#### The request:
In the lines below, replace "Crawlability tab" with "Indexability tab" and change nothing else. Leave the pictures out of your answer.

Records for locating described items
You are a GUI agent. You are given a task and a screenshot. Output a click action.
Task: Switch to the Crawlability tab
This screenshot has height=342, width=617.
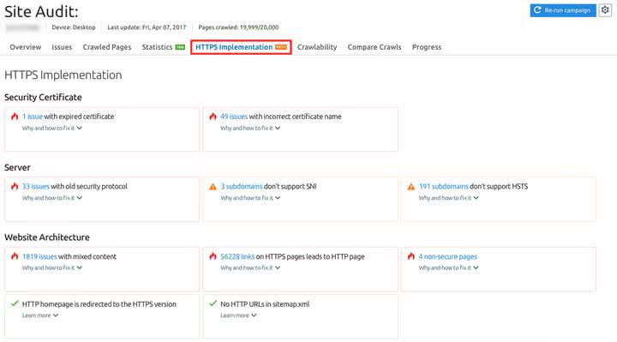pos(317,47)
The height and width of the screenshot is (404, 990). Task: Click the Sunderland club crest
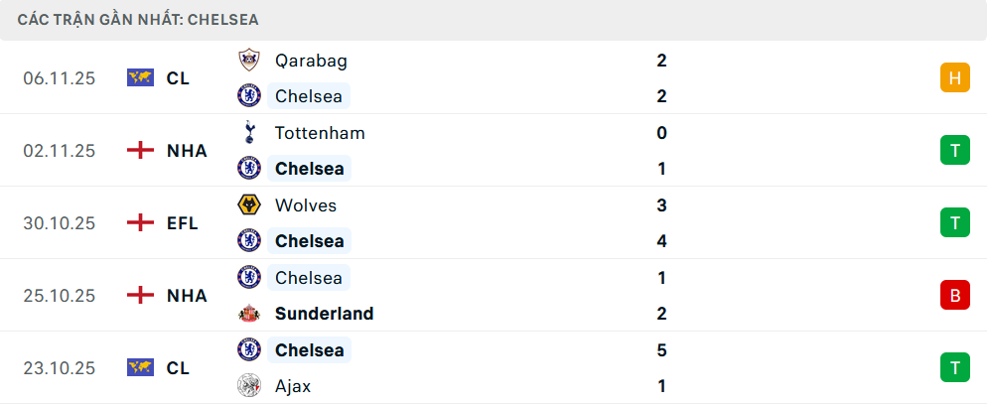pyautogui.click(x=248, y=314)
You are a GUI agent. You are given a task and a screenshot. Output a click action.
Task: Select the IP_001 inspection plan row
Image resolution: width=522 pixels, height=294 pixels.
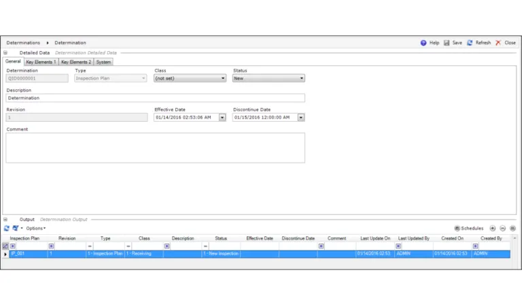tap(27, 254)
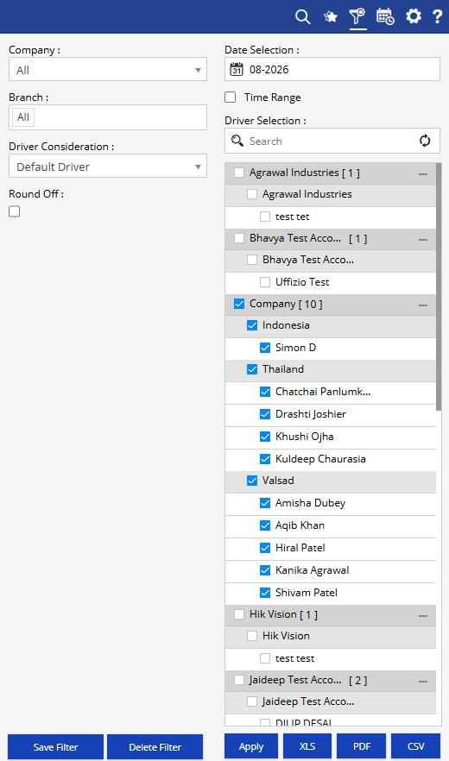The height and width of the screenshot is (761, 449).
Task: Collapse the Agrawal Industries [ 1 ] group
Action: (x=423, y=173)
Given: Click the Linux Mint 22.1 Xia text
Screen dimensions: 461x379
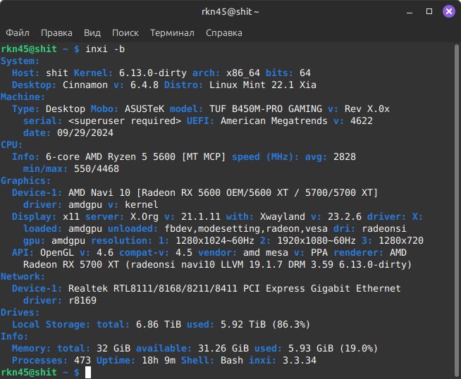Looking at the screenshot, I should click(x=262, y=85).
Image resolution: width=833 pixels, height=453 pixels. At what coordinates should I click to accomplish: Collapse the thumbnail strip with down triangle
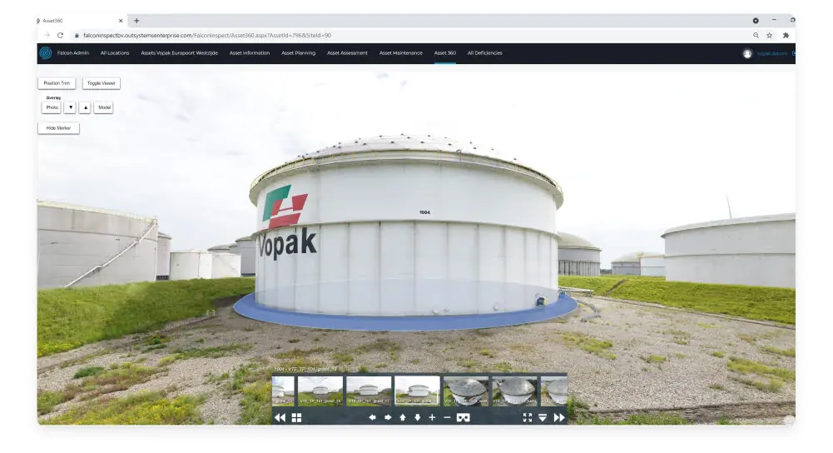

#### Reply:
You are a GUI agent. You are given a task and a screenshot. Output a click action.
Task: Switch to the Indexability tab
This screenshot has height=342, width=617.
pos(317,47)
The height and width of the screenshot is (404, 990). Task: Click the Sunderland club crest
pyautogui.click(x=248, y=314)
You are a GUI agent. You are given a task and a screenshot. Output a click action.
Task: Select the IP_001 inspection plan row
Image resolution: width=522 pixels, height=294 pixels.
tap(27, 254)
The height and width of the screenshot is (761, 449).
Task: Collapse the Agrawal Industries [ 1 ] group
Action: (x=423, y=173)
Given: Click the Linux Mint 22.1 Xia text
Screen dimensions: 461x379
Looking at the screenshot, I should click(x=262, y=85).
Image resolution: width=833 pixels, height=453 pixels. At what coordinates should I click to accomplish: Collapse the thumbnail strip with down triangle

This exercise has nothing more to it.